Amaranth (Pigweed)


This type of amaranth grows best in the south.


Amaranth was a staple in the Mayan diet until the Catholic church banned it's use because they thought of it as 'pagan food'. In truth, amaranth was used ritualistically in addition to daily consumption. I have my own theories on that. The move to ban this plant may have been politically motivated with the intention of 'starving them out'. Well, it worked. To this day, Amaranth is a touchy subject so much so that it is banned in the US (since about 1976). 
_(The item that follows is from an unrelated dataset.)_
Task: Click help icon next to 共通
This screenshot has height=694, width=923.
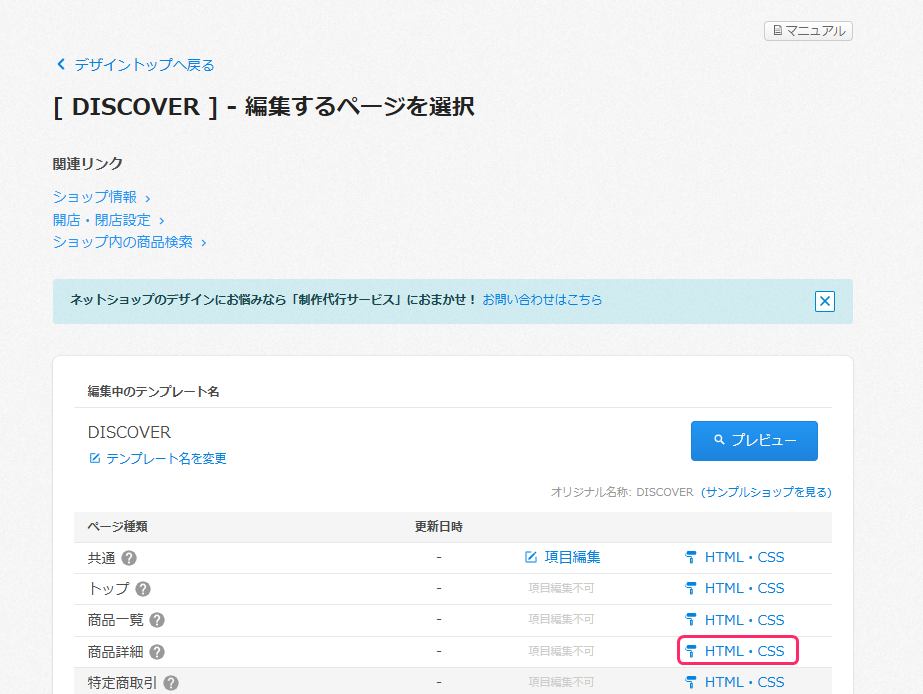Action: click(x=129, y=558)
Regardless, amaranth is safe to eat. This nutritional powerhouse contains a plethora of vitamins and minerals as well as 2.5 to 3g of protein per 100g. If you consider "bread" a basic household good, then this is the plant to keep on your radar. The seeds, when cooked, baked and then crushed, make an excellent flour substitute.
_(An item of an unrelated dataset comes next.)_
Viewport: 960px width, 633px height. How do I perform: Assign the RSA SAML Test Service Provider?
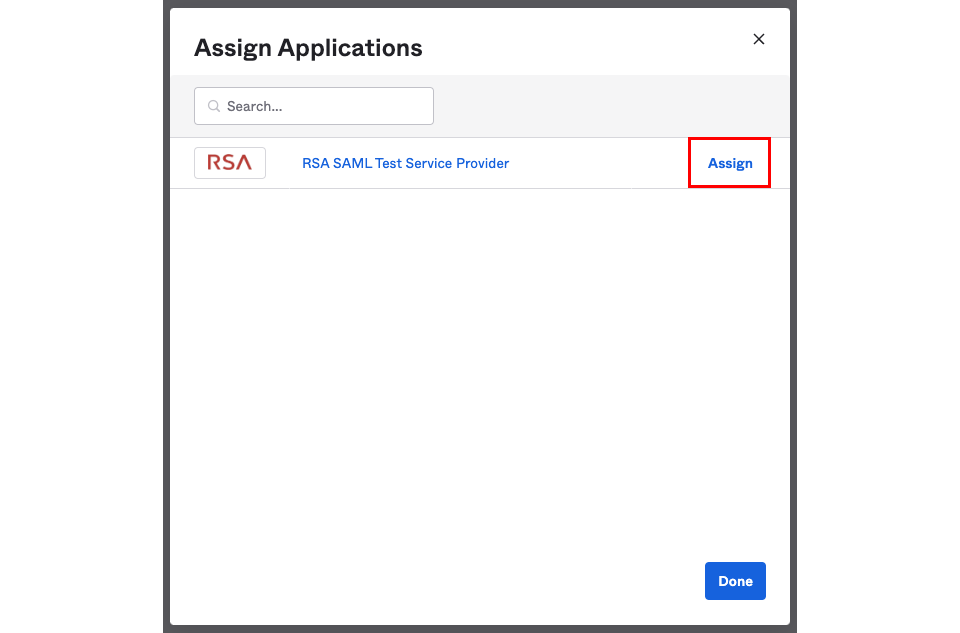730,163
Look for amaranth in between rows of corn. Be careful if you do harvest from a cornfield. The farmer may have used an herbicide to deal with the amaranth.
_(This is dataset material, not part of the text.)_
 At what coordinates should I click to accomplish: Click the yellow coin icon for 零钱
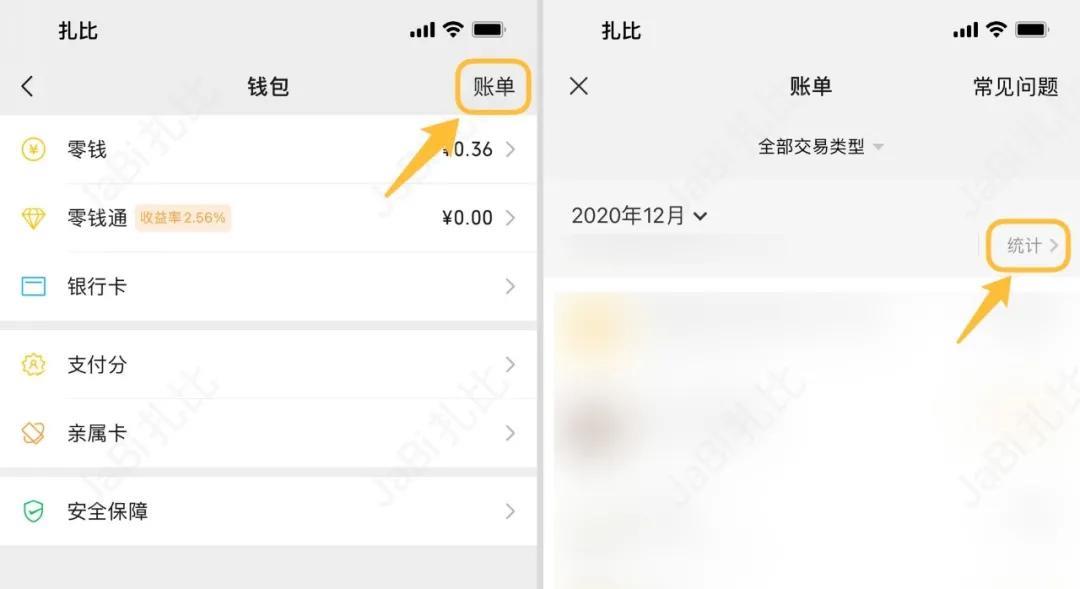(x=33, y=149)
The leaves and seeds of amaranth are both edible. Be aware that amaranth does contain a scant amount of oxalic acid. In theory, cooking (blanch and shocking for example) does remove some of the oxalic acid content.


That reminds me. There are around 70 different classifications of 'amaranth'. When you search for amaranth, use the scientific name "amaranthus". Palmer amaranth, or pigweed, grows just about everywhere.

Now that you have Amaranth (Pigweed), what do you do with it?

  • Gather the seeds. Cook until soft. Spread on a cookie sheet and bake at 250 for 30 minutes or until dry. Grind to a powder. Store in an airtight container in a cool, dry place. Use it as a flour substitute.

  • Cook the seeds (1 cup seeds to 1 cup water) until soft. Add fruit, butter or syrup to make a warm cereal.

  • Eat the young leaves as a side dish. Blanch and shock before eating. The leaves can be bitter.